> **TO DO**
The answer should match the entries that follow exactly, except that no image appears in it.

> **EXCERPTED DATA**
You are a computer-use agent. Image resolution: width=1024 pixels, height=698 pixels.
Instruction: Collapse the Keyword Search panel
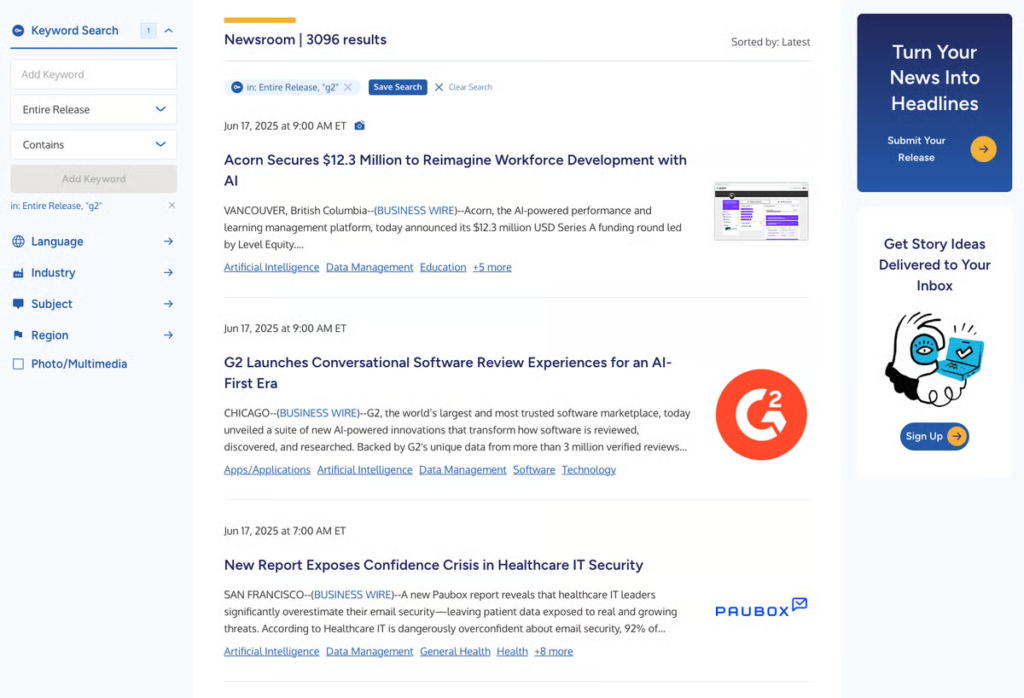[168, 30]
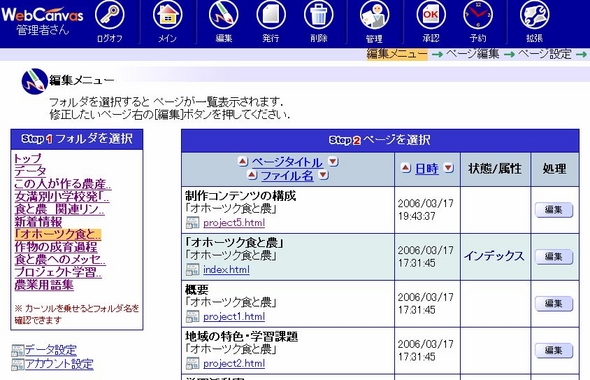Go to ページ編集 breadcrumb step

(473, 54)
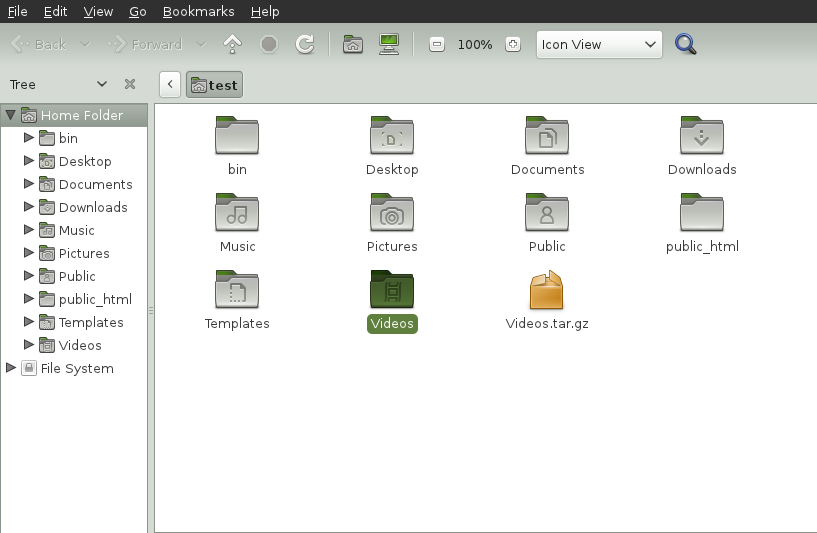Click the zoom in plus icon
Screen dimensions: 817x533
click(513, 44)
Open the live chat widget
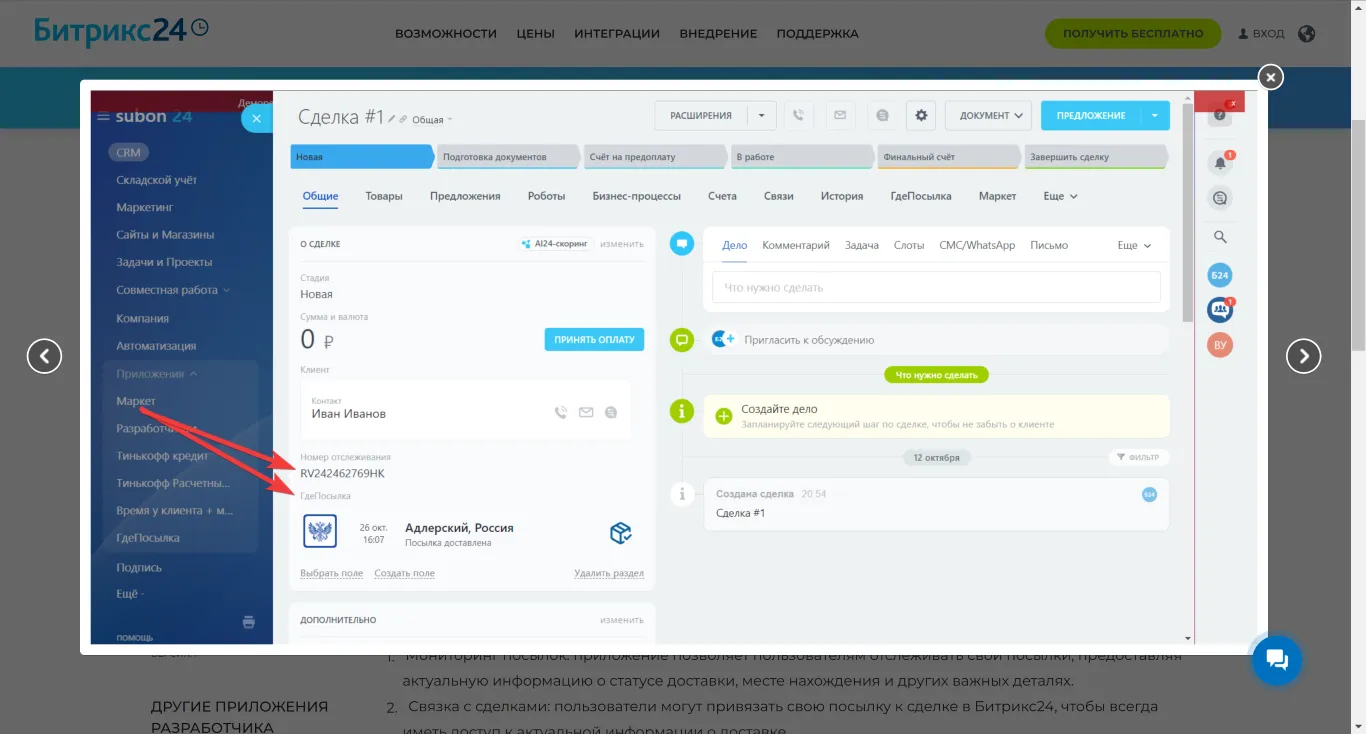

> **ANSWER BELOW**
You are a computer-use agent. Image resolution: width=1024 pixels, height=698 pixels.
Instruction: Collapse the Keyword Search panel
[168, 30]
Go to ページ編集 breadcrumb step

(473, 54)
Click the zoom in plus icon
Screen dimensions: 817x533
click(513, 44)
Open the live chat widget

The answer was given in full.